• _Aim of the exercise_: Rewrite the rows below with "closed captions" changed to "subtitles" and everything else kept the same. Leave the pictures out of your answer.
= = = = =
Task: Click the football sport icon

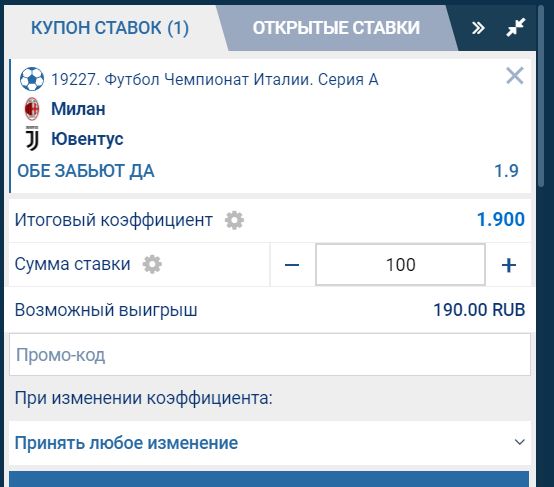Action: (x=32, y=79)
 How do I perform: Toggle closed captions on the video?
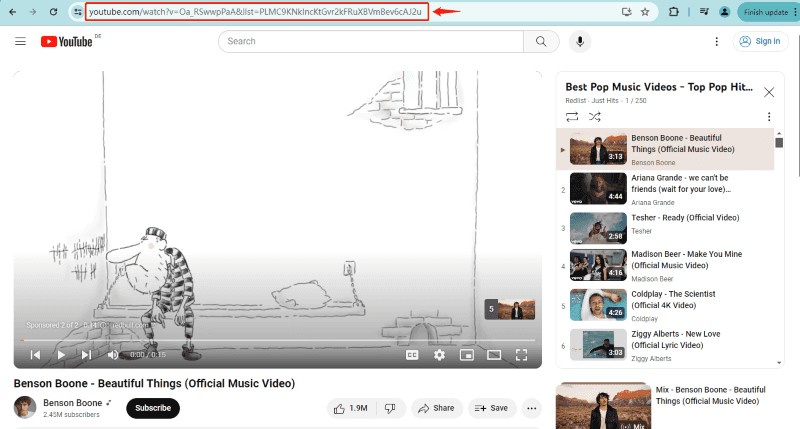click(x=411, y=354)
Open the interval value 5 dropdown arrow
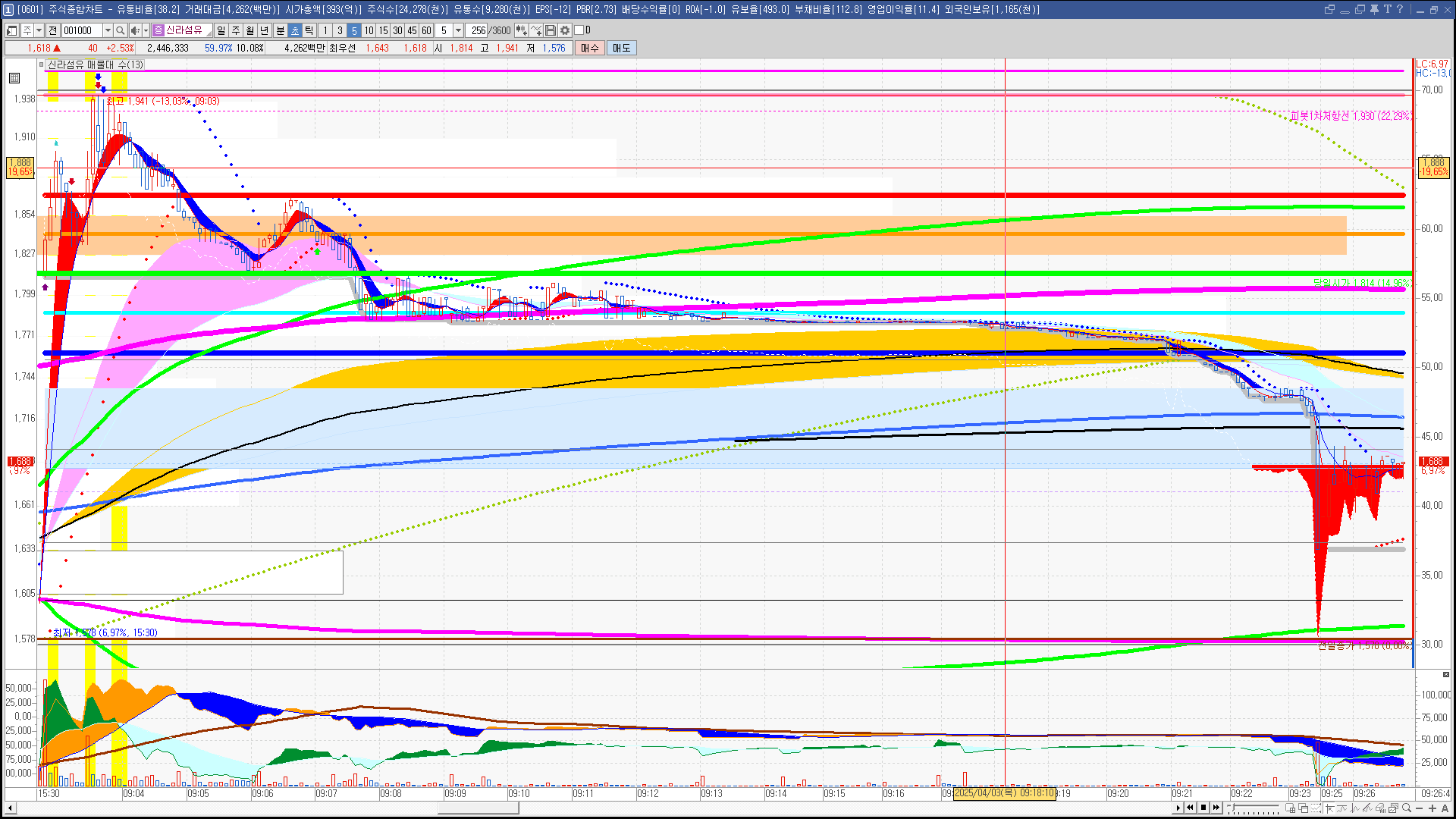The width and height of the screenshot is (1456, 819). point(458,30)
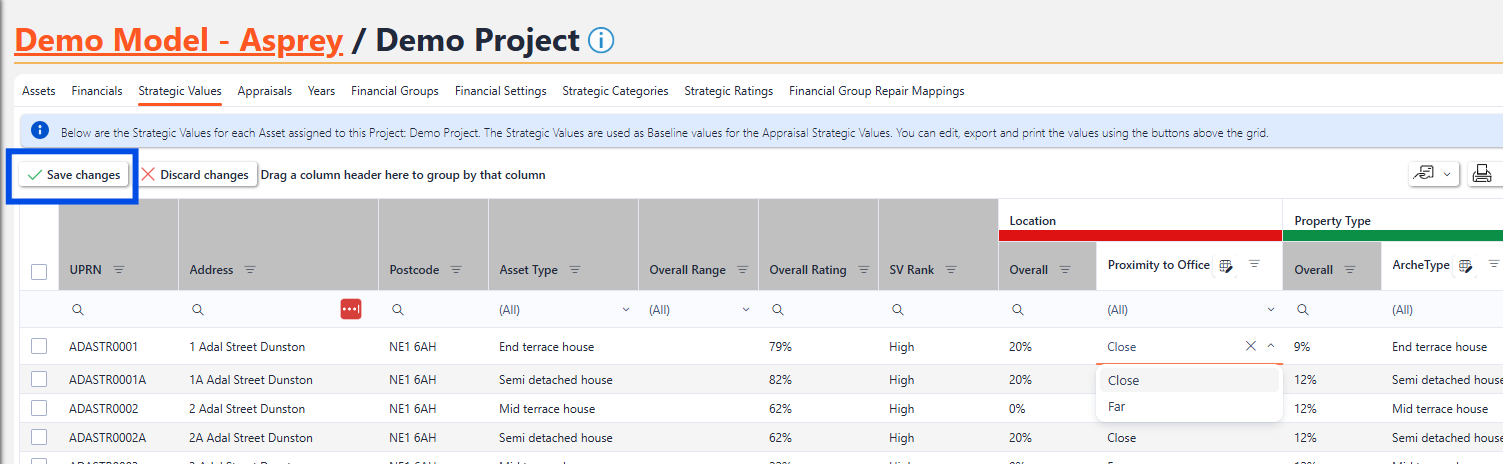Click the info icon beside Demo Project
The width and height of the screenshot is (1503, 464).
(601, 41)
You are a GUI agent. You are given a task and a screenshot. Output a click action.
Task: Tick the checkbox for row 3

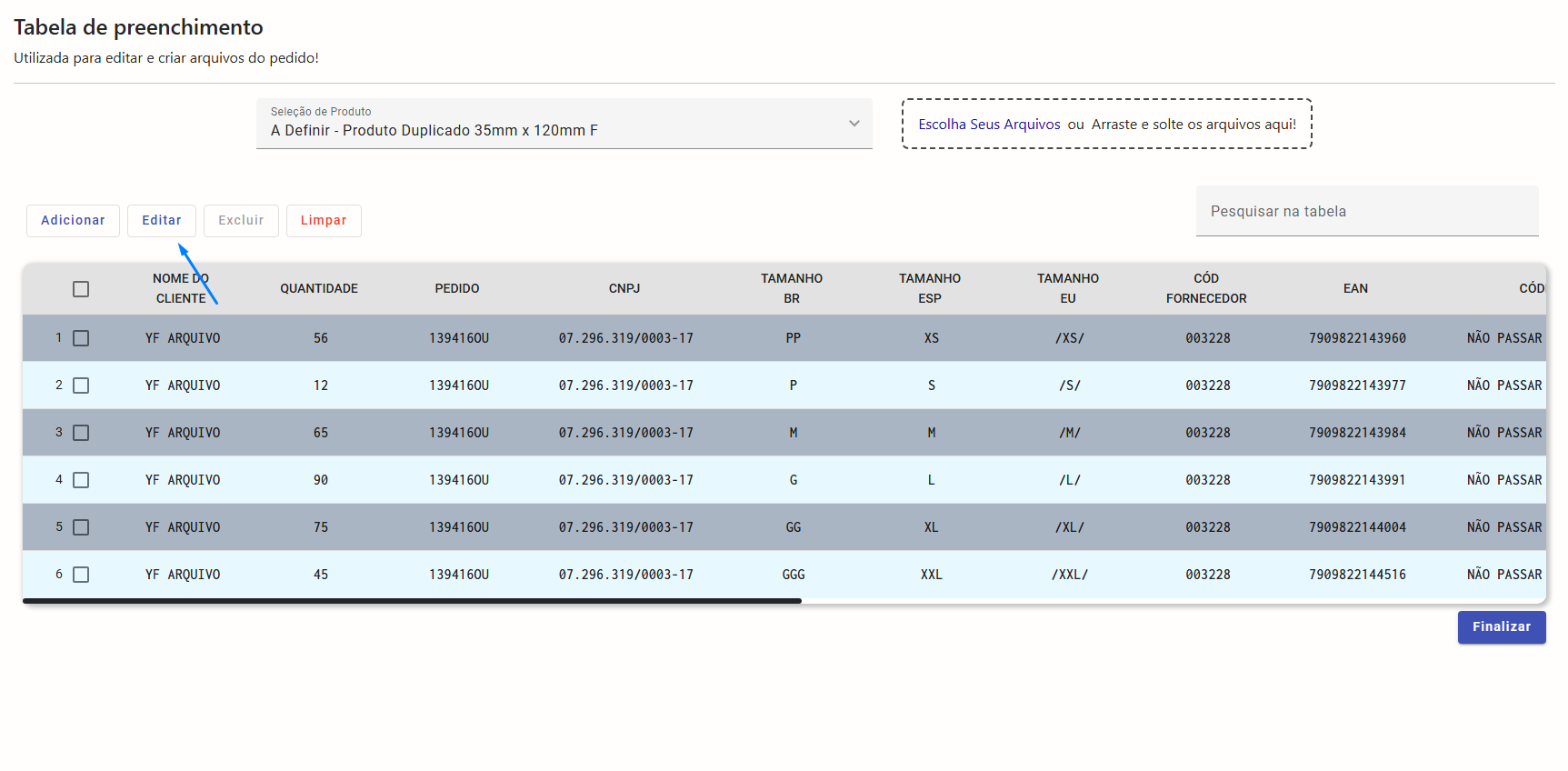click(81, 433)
= = = = =
• _Solution for this problem_:
Task: Click the football sport icon

Action: (x=32, y=79)
 How do I perform: Toggle subtitles on the video?
click(x=411, y=354)
Open the interval value 5 dropdown arrow
The width and height of the screenshot is (1456, 819). point(458,30)
Click the info icon beside Demo Project
The width and height of the screenshot is (1503, 464).
(601, 41)
You are a GUI agent. You are given a task and a screenshot. Output a click action.
Task: Tick the checkbox for row 3

click(81, 433)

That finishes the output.